Back-Pyrophosphorylation Assay to Detect In Vivo InsP7-Dependent Protein Pyrophosphorylation in Mammalian Cells.

Abstract

Protein pyrophosphorylation involves the transfer of a high-energy β-phosphate from inositol pyrophosphates, such as diphosphoinositol pentakisphosphate (InsP7) to phosphorylated serine residues. Over a decade of research has established several proteins, involved in diverse physiological processes, as substrates of InsP7-mediated pyrophosphorylation. However, the need for detection of this posttranslational modification on endogenous proteins is paramount. "Back-pyrophosphorylation" is a simple technique to test whether a native protein undergoes InsP7-mediated pyrophosphorylation inside cells.
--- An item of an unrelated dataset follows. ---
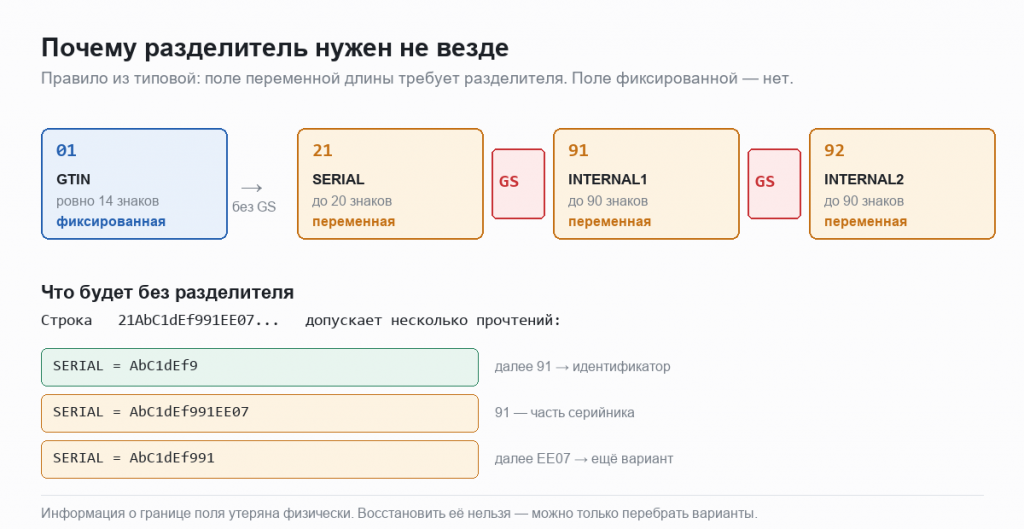The image size is (1024, 529).
Task: Click the blue 01 GTIN field box
Action: [135, 184]
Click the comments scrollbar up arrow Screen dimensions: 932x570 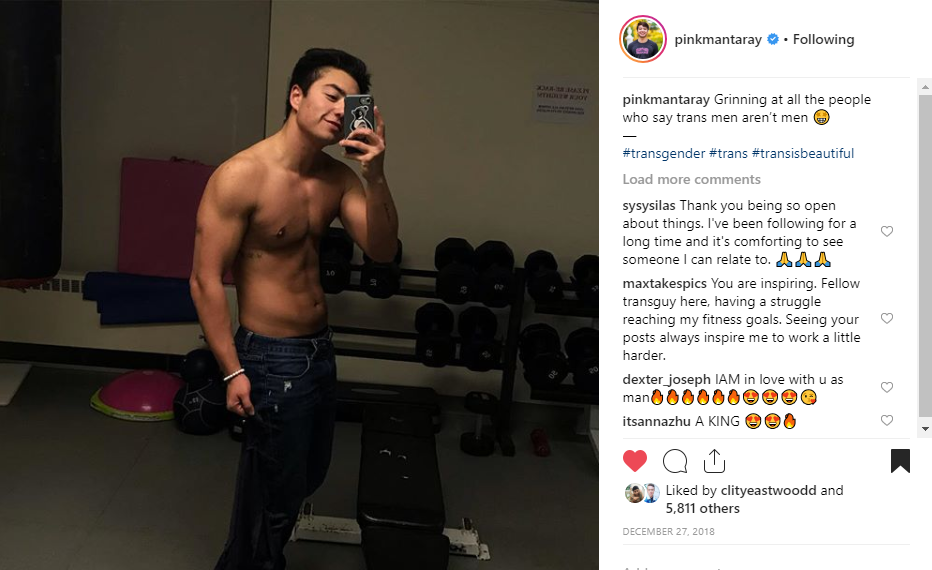[x=925, y=87]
The basis of this technique relies on the fact that a target protein isolated from cells with lower InsP7 levels exists in a hypo-pyrophosphorylated form as compared to the same protein isolated from cells with normal InsP7 levels. Hence, when radiolabeled InsP7 is added to a target protein immunoprecipitated from both these cell types, the hypopyrophosphorylated protein accepts a higher amount of radiolabeled phosphate when compared to the protein isolated from wild-type cells. This chapter provides detailed methods to identify an InsP7 target protein and conduct a back-pyrophosphorylation assay on a target protein immunoprecipitated from cells with normal versus reduced InsP7 levels, to confirm its endogenous pyrophosphorylation status.